One of the 238-year-old volumes is open to the page in which Smith states "the annual revenue of every society is always precisely equal to the exchangeable value of the whole annual produce of its industry."
I ask Arnott about this, and the self-described libertarian displays an impressive fluency in Smith's thought and its application to current policy issues.
He decries the narrow way the U.S. assesses its own annual revenue — through gross domestic product:
"GDP measures spending, not prosperity," he says, lamenting an excess of governmental spending on top of borrowing, and like behavior on the part of ordinary people using the equity in their homes as ATMs.
"The smell of that new car is nice — until it's repossessed," he acerbically jokes.
The confusion of consumption for prosperity that Arnott sees prevailing today means that we are encouraging spending rather than investing.
"It's not possible to get a BA in economics without reading Keynes," he bemoans. "It's entirely possible to get a Ph.D in economics without cracking open Adam Smith."
Echoing Smith (how many people nowadays use words like "betterment"?), he passionately sums up the matter:
"This is all to say I have a deep skepticism of the policy elite to make better decisions than the collective wisdom of the millions acting in their self-interest to seek their own betterment."
As our interview went on, it became increasingly apparent that that same deep skepticism of elites may be precisely the basis of smart beta. By seeking a path apart from the dominant cap-weighted approach, Arnott is essentially expressing skepticism of market elites.
That became clear in his response to the criticism that smart beta is really a form of active investing.

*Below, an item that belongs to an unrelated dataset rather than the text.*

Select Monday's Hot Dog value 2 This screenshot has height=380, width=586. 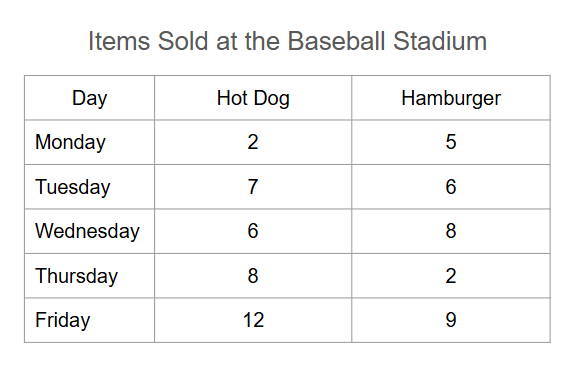tap(253, 142)
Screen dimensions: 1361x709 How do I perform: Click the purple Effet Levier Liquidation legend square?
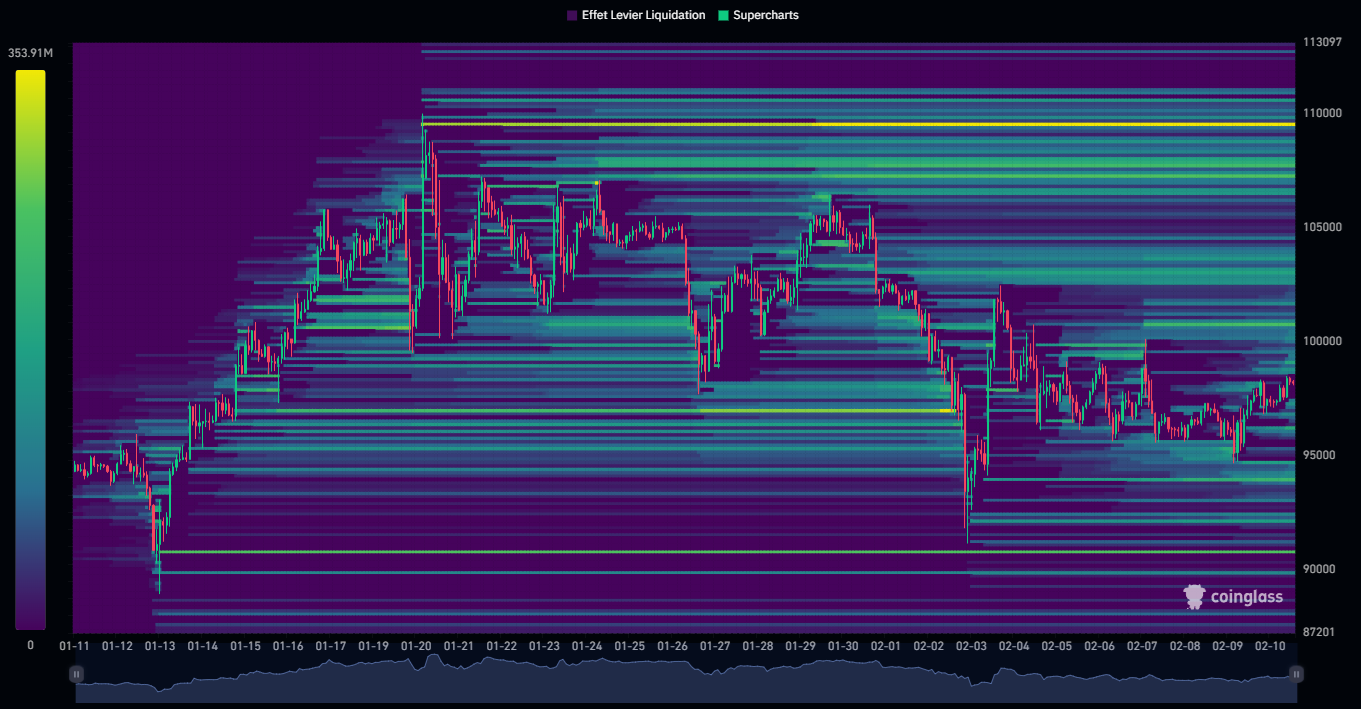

While to some Boglehead types, any hint of active investing is seen as a source of shame, Research Affiliates does not eschew the term — the firm's website proudly proclaims that its approach combines the best of both worlds.
But in our talk, while acknowledging that he has strong views at any time on what would make better and worse investment choices, he completely reframed who is guilty, as it were, of making active market bets — fingering elite investors and even dumb-beta passive index funds that go along for the ride.
"Relative to the economy, it is the market that is making the active bets. The market makes constant big active bets in the direction of growth, popularity and comfort, none of which should carry incremental rewards. It's called a 'risk premium,' but none of those feel risky," he says.
He adds, with conviction, that "from the perspective of the macroeconomy, fundamental indexing is the real passive strategy."
So, ironically, it's the active, market-aware "contra-trading" that gives Research Affiliates' beta strategy its smarts and which, according to this view, makes ordinary index funds dumb.
"Do you want to invest in cap-weighted, where the investment is tilted toward the most popular, most beloved, most expensive stocks or do you want to invest in the broad economy, including expensive and cheap stocks in proportion to their economic footprint — and add value by contra-trading the market's most extravagant bets?" Arnott asks.